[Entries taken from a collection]
• • •
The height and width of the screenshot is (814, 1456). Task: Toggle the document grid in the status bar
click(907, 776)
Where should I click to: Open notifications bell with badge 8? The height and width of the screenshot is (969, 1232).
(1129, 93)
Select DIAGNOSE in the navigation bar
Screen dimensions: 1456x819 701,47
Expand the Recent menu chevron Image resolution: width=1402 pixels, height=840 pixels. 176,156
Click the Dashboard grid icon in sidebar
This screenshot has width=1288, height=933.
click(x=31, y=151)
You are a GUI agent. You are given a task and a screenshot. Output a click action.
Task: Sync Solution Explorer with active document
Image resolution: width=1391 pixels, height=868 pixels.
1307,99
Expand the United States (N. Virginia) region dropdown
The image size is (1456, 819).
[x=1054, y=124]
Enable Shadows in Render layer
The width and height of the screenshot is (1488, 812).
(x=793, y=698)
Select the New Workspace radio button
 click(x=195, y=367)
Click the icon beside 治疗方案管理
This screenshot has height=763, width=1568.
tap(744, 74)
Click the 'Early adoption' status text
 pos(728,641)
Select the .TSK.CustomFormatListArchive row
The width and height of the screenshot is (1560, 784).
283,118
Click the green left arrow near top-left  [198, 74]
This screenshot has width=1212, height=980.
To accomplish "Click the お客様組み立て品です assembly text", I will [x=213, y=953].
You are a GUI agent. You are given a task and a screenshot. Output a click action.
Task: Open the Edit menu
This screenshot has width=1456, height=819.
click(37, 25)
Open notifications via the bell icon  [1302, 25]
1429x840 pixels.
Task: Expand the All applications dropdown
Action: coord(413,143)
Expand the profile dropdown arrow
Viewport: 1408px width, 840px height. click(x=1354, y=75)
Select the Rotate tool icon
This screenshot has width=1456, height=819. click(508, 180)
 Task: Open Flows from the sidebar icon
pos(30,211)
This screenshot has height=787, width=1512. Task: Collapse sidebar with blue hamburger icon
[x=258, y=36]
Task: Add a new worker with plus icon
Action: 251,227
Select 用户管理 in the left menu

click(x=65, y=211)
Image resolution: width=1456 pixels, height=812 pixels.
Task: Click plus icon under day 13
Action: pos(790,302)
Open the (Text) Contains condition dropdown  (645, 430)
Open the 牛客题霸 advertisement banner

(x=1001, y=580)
• • •
Work instruction: What you return must match the records above exactly, line for line.

Answer to this problem:
The height and width of the screenshot is (814, 1456). Task: Toggle the document grid in the status bar
click(907, 776)
Where should I click to: Open notifications bell with badge 8? The height and width of the screenshot is (969, 1232).
(1129, 93)
Select DIAGNOSE in the navigation bar
Screen dimensions: 1456x819 701,47
Expand the Recent menu chevron Image resolution: width=1402 pixels, height=840 pixels. 176,156
Click the Dashboard grid icon in sidebar
This screenshot has width=1288, height=933.
click(x=31, y=151)
You are a GUI agent. You are given a task and a screenshot. Output a click action.
Task: Sync Solution Explorer with active document
Image resolution: width=1391 pixels, height=868 pixels.
1307,99
Expand the United States (N. Virginia) region dropdown
The image size is (1456, 819).
[x=1054, y=124]
Enable Shadows in Render layer
The width and height of the screenshot is (1488, 812).
(x=793, y=698)
Select the New Workspace radio button
 click(x=195, y=367)
Click the icon beside 治疗方案管理
This screenshot has height=763, width=1568.
tap(744, 74)
Click the 'Early adoption' status text
 pos(728,641)
Select the .TSK.CustomFormatListArchive row
The width and height of the screenshot is (1560, 784).
283,118
Click the green left arrow near top-left  [198, 74]
This screenshot has width=1212, height=980.
To accomplish "Click the お客様組み立て品です assembly text", I will [x=213, y=953].
You are a GUI agent. You are given a task and a screenshot. Output a click action.
Task: Open the Edit menu
This screenshot has width=1456, height=819.
click(37, 25)
Open notifications via the bell icon  [1302, 25]
1429x840 pixels.
Task: Expand the All applications dropdown
Action: coord(413,143)
Expand the profile dropdown arrow
Viewport: 1408px width, 840px height. click(x=1354, y=75)
Select the Rotate tool icon
This screenshot has width=1456, height=819. click(508, 180)
 Task: Open Flows from the sidebar icon
pos(30,211)
This screenshot has height=787, width=1512. Task: Collapse sidebar with blue hamburger icon
[x=258, y=36]
Task: Add a new worker with plus icon
Action: 251,227
Select 用户管理 in the left menu

click(x=65, y=211)
Image resolution: width=1456 pixels, height=812 pixels.
Task: Click plus icon under day 13
Action: pos(790,302)
Open the (Text) Contains condition dropdown  (645, 430)
Open the 牛客题霸 advertisement banner

(x=1001, y=580)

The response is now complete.